Jakarta – Mantan Ketua Mahkamah Konstitusi Akil Mochtar membenarkan bahwa pemenang gugatan sengketa pemilihan Gubernur Jawa Timur adalah pasangan Khofifah Indar Parawansa-Herman Surjadi Sumawiredja.

Hal itu diungkapkan Akil saat sidang lanjutan terdakwa Chairun Nisa diskors, di Pengadilan Tipikor, Jakarta, Kamis 30 Januari 2014. “Di panel putusannya 2:1. Artinya di panel itu kan dimenangkan oleh Ibu Khofifah,” ujar Akil.

Namun, Akil mengaku tidak ikut memutus perkara tersebut. “Putusannnya saya sudah tidak ikut lagi. Nama saya sudah dikeluarkan. Plenonya yang menentukan, karena saya sudah tidak ikut di sana. Selanjutnya yang menang Pak Sukarwo,” terang Akil..

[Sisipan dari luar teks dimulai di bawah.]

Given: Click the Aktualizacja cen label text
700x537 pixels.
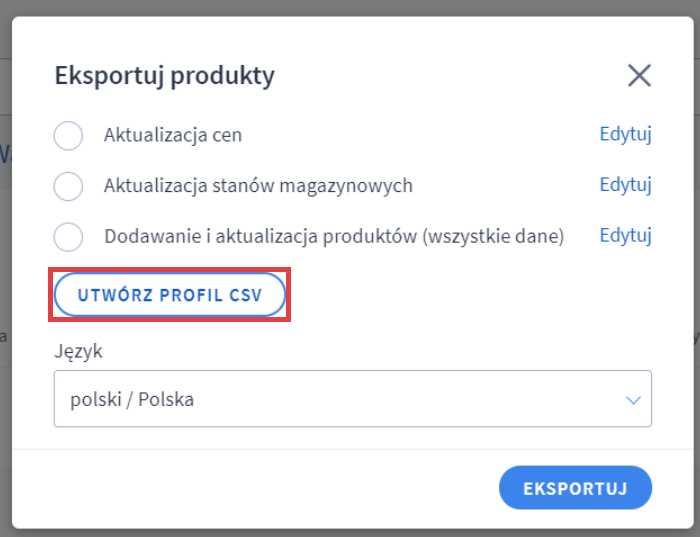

Jimly Asshiddiqie, yang juga mantan Ketua Mahkamah Konstitusi, mengaku heran atas pernyataan Akil Mochtar yang mengatakan bahwa di dalam gugatan pilgub Jatim, pasangan Khofifah Indar Parawansa-Herman Surjadi Sumawiredja adalah pemenangnya. Akil menyebut bahwa di dalam panel yang dia pimpin, Khofifah unggul 2:1.

“Saya heran, seperti menganggap keputusan dibuat bertiga. Kan keputusan itu harus di pleno dan minimal tujuh orang yang hadir. Sama seperti sidang terbuka kalau tidak mencukupi tidak sah,” kata Jimly, di kediaman BJ Habibie, waktu lalu.

Menurut Jimly, keputusan dalam suatu perkara diambil dalam sidang pleno, yang di dalamnya minimal hadir tujuh orang hakim, bukan di dalam panel. Kata dia, panel itu hanya alat memeriksa perkara suatu gugatan. Setelah melalui proses di dalam panel, maka akan dibawa ke dalam sidang pleno untuk diambil keputusan.

“Kalau dibilang 2:1 tidak ada artinya, kalau di pleno jika tidak setuju ya bisa batal, nanti ada perdebatan di dalamnya,” jelas Jimly.